[What the task asks] Can you give the items below again, replacing every "GUI agent" with "screen assistant" and leaving everything else unchanged?

[Data for this task]
┏━━
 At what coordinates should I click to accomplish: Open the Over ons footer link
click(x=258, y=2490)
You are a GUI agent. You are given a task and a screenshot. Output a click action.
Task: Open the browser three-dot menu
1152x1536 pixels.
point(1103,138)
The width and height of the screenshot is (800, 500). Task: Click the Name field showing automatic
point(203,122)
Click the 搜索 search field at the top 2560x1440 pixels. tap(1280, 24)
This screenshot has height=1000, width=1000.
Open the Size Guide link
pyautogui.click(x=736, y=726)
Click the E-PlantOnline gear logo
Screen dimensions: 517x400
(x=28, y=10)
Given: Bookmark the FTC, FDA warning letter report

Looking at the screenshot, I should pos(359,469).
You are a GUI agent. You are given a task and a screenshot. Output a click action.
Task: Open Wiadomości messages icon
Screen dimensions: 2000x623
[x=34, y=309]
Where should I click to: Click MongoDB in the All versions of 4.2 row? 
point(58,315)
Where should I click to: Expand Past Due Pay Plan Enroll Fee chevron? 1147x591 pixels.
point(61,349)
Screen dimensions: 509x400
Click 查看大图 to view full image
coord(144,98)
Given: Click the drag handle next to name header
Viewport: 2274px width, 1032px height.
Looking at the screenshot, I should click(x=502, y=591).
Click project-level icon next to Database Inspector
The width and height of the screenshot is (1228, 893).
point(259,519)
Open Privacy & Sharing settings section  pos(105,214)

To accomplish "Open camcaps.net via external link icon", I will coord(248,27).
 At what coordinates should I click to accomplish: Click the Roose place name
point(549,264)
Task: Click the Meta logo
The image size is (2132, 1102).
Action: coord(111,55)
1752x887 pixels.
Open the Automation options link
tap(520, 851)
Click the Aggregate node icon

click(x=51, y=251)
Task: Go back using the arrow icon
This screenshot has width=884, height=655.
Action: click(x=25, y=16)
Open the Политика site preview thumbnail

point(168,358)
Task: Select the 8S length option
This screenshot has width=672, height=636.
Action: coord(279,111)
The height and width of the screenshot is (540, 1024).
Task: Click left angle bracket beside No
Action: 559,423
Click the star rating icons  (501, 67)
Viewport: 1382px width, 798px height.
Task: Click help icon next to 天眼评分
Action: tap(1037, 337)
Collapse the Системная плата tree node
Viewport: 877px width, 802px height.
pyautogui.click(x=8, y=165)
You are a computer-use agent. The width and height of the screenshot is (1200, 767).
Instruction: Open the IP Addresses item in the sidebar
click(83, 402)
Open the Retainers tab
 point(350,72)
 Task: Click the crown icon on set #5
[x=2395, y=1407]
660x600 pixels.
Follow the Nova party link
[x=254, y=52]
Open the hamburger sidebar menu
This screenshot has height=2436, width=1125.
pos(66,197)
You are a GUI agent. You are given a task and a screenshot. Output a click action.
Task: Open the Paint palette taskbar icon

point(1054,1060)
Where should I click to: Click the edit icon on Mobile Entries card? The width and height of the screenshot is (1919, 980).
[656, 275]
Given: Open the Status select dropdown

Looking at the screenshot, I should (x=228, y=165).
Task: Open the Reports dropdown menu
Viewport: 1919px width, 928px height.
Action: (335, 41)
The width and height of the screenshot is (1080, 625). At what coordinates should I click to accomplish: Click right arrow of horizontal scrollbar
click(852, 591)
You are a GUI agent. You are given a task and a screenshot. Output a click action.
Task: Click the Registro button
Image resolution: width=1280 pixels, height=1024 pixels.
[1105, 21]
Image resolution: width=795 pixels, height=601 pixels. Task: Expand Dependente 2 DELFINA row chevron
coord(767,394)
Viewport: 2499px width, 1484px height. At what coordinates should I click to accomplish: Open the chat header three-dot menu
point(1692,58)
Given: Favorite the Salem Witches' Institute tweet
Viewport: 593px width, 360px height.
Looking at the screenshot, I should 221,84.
┗━━
[Response to this exercise]
 At what coordinates should I click to accomplish: Open the Over ons footer link
click(x=258, y=2490)
You are a screen assistant. You are given a task and a screenshot. Output a click action.
Task: Open the browser three-dot menu
1152x1536 pixels.
point(1103,138)
The width and height of the screenshot is (800, 500). Task: Click the Name field showing automatic
point(203,122)
Click the 搜索 search field at the top 2560x1440 pixels. tap(1280, 24)
This screenshot has height=1000, width=1000.
Open the Size Guide link
pyautogui.click(x=736, y=726)
Click the E-PlantOnline gear logo
Screen dimensions: 517x400
(x=28, y=10)
Given: Bookmark the FTC, FDA warning letter report

Looking at the screenshot, I should pos(359,469).
You are a screen assistant. You are given a task and a screenshot. Output a click action.
Task: Open Wiadomości messages icon
Screen dimensions: 2000x623
[x=34, y=309]
Where should I click to: Click MongoDB in the All versions of 4.2 row? 
point(58,315)
Where should I click to: Expand Past Due Pay Plan Enroll Fee chevron? 1147x591 pixels.
point(61,349)
Screen dimensions: 509x400
Click 查看大图 to view full image
coord(144,98)
Given: Click the drag handle next to name header
Viewport: 2274px width, 1032px height.
Looking at the screenshot, I should click(x=502, y=591).
Click project-level icon next to Database Inspector
The width and height of the screenshot is (1228, 893).
point(259,519)
Open Privacy & Sharing settings section  pos(105,214)

To accomplish "Open camcaps.net via external link icon", I will coord(248,27).
 At what coordinates should I click to accomplish: Click the Roose place name
point(549,264)
Task: Click the Meta logo
The image size is (2132, 1102).
Action: coord(111,55)
1752x887 pixels.
Open the Automation options link
tap(520, 851)
Click the Aggregate node icon

click(x=51, y=251)
Task: Go back using the arrow icon
This screenshot has width=884, height=655.
Action: click(x=25, y=16)
Open the Политика site preview thumbnail

point(168,358)
Task: Select the 8S length option
This screenshot has width=672, height=636.
Action: coord(279,111)
The height and width of the screenshot is (540, 1024).
Task: Click left angle bracket beside No
Action: 559,423
Click the star rating icons  (501, 67)
Viewport: 1382px width, 798px height.
Task: Click help icon next to 天眼评分
Action: tap(1037, 337)
Collapse the Системная плата tree node
Viewport: 877px width, 802px height.
pyautogui.click(x=8, y=165)
You are a computer-use agent. The width and height of the screenshot is (1200, 767).
Instruction: Open the IP Addresses item in the sidebar
click(83, 402)
Open the Retainers tab
 point(350,72)
 Task: Click the crown icon on set #5
[x=2395, y=1407]
660x600 pixels.
Follow the Nova party link
[x=254, y=52]
Open the hamburger sidebar menu
This screenshot has height=2436, width=1125.
pos(66,197)
You are a screen assistant. You are given a task and a screenshot. Output a click action.
Task: Open the Paint palette taskbar icon

point(1054,1060)
Where should I click to: Click the edit icon on Mobile Entries card? The width and height of the screenshot is (1919, 980).
[656, 275]
Given: Open the Status select dropdown

Looking at the screenshot, I should (x=228, y=165).
Task: Open the Reports dropdown menu
Viewport: 1919px width, 928px height.
Action: (335, 41)
The width and height of the screenshot is (1080, 625). At what coordinates should I click to accomplish: Click right arrow of horizontal scrollbar
click(852, 591)
You are a screen assistant. You are given a task and a screenshot. Output a click action.
Task: Click the Registro button
Image resolution: width=1280 pixels, height=1024 pixels.
[1105, 21]
Image resolution: width=795 pixels, height=601 pixels. Task: Expand Dependente 2 DELFINA row chevron
coord(767,394)
Viewport: 2499px width, 1484px height. At what coordinates should I click to accomplish: Open the chat header three-dot menu
point(1692,58)
Given: Favorite the Salem Witches' Institute tweet
Viewport: 593px width, 360px height.
Looking at the screenshot, I should 221,84.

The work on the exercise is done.